The Abu Dhabi Blue Carbon Demonstration Project
Proactive action for Blue Carbon
One of the underlying perspectives of Abu Dhabi’s Blue Carbon Policy is the desire for proactive engagement around recent international initiatives regarding Blue Carbon. Many such initiatives are underway and form an essential backdrop to the development of Abu Dhabi Blue Carbon Policy. The United Nations Environment Programme (UNEP) Blue Carbon Initiative is an important international initiative with which EAD is collaborating closely. Through the Global Environment Facility (GEF), UNEP is expected to manage the largest investment in Blue Carbon to date and Abu Dhabi is a major partner on the programme. In fact, Abu Dhabi is one of the ‘pilot projects’ under the GEF ‘Blue Forest’ project and many of the tools, science and policies developed for Abu Dhabi will be used to guide other projects around the world, specifically in Madagascar, Mozambique, Indonesia and Ecuador. Also, the Blue Carbon Initiative was launched in 2010 at UNFCCC COP-16 with a focus on maintaining the capacity of coastal ecosystems to sequester carbon from the atmosphere and ocean while avoiding emissions from their destruction and degradation. The Initiative is a collaborative effort led by Conservation International (CI), the International Union for the Conservation
of Nature (IUCN), and the Intergovernmental Oceanographic Commission (IOC) of the United Nations Educational, Scientific, and Cultural Organisation (UNESCO). There have also been a number of other prominent initiatives that have begun to urge action regarding the accounting of Blue Carbon within formal policy processes.
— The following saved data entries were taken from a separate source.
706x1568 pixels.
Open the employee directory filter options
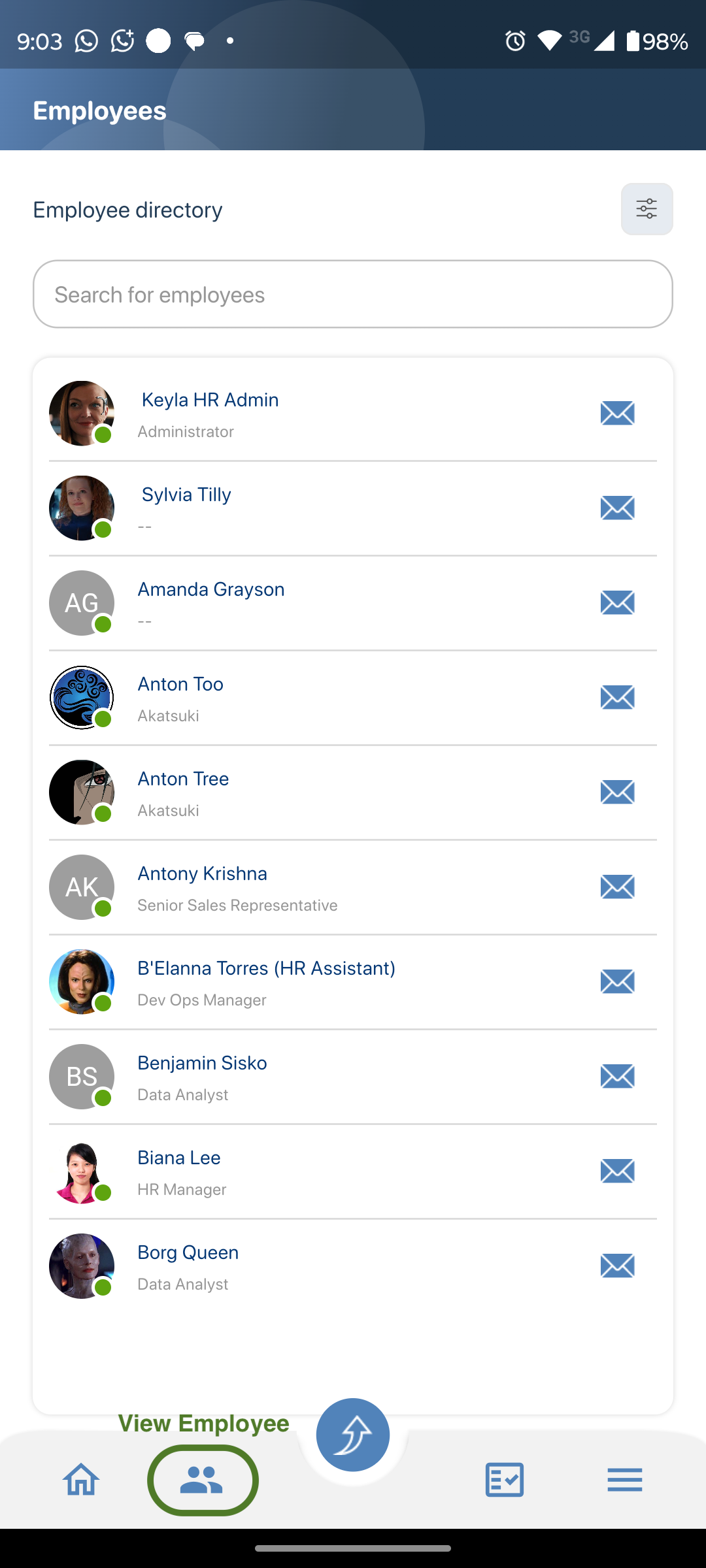[647, 209]
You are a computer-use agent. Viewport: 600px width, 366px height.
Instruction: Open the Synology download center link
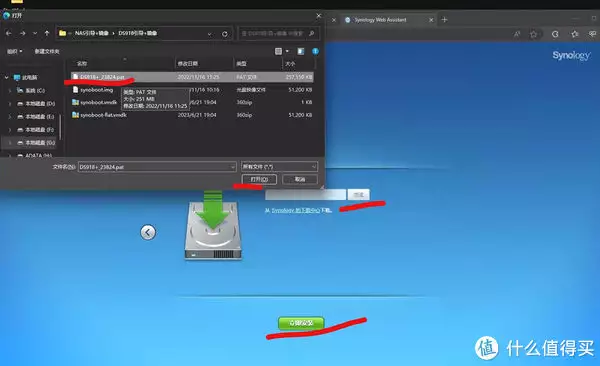tap(298, 210)
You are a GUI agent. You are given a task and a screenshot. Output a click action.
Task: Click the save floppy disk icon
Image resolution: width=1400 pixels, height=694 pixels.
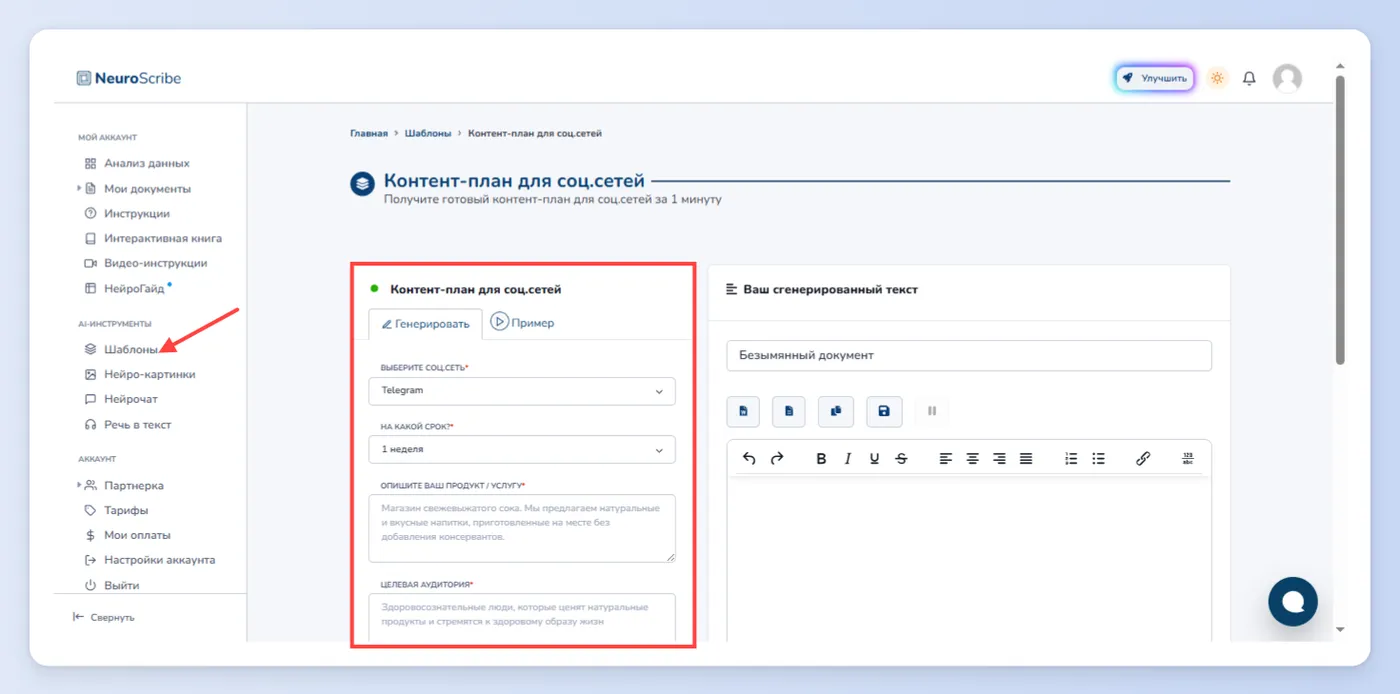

At the international level, the Coalition for Rainforest Nations (CfRN) at the May 2012 meeting of the UNFCCC’s Subsidiary Body for Scientific and Technical Advice (SBSTA) urged that sufficient time be dedicated to discussing “emissions and removals from coastal and marine ecosystems such as mangroves, tidal salt marshes, and seagrass meadows,” and that it should be considered a formal research theme in the future. They also requested that SBSTA invite the Intergovernmental Panel on Climate Change (IPCC) to start a work program “aimed at quantifying the role of coastal marine ecosystems on global atmospheric fluxes of greenhouse gases.” The formulation of a Blue Carbon policy, with its new opportunities for information management, sustainable management, international collaboration and local awareness-raising, provides an ideal framework to move the Blue Carbon agenda forward.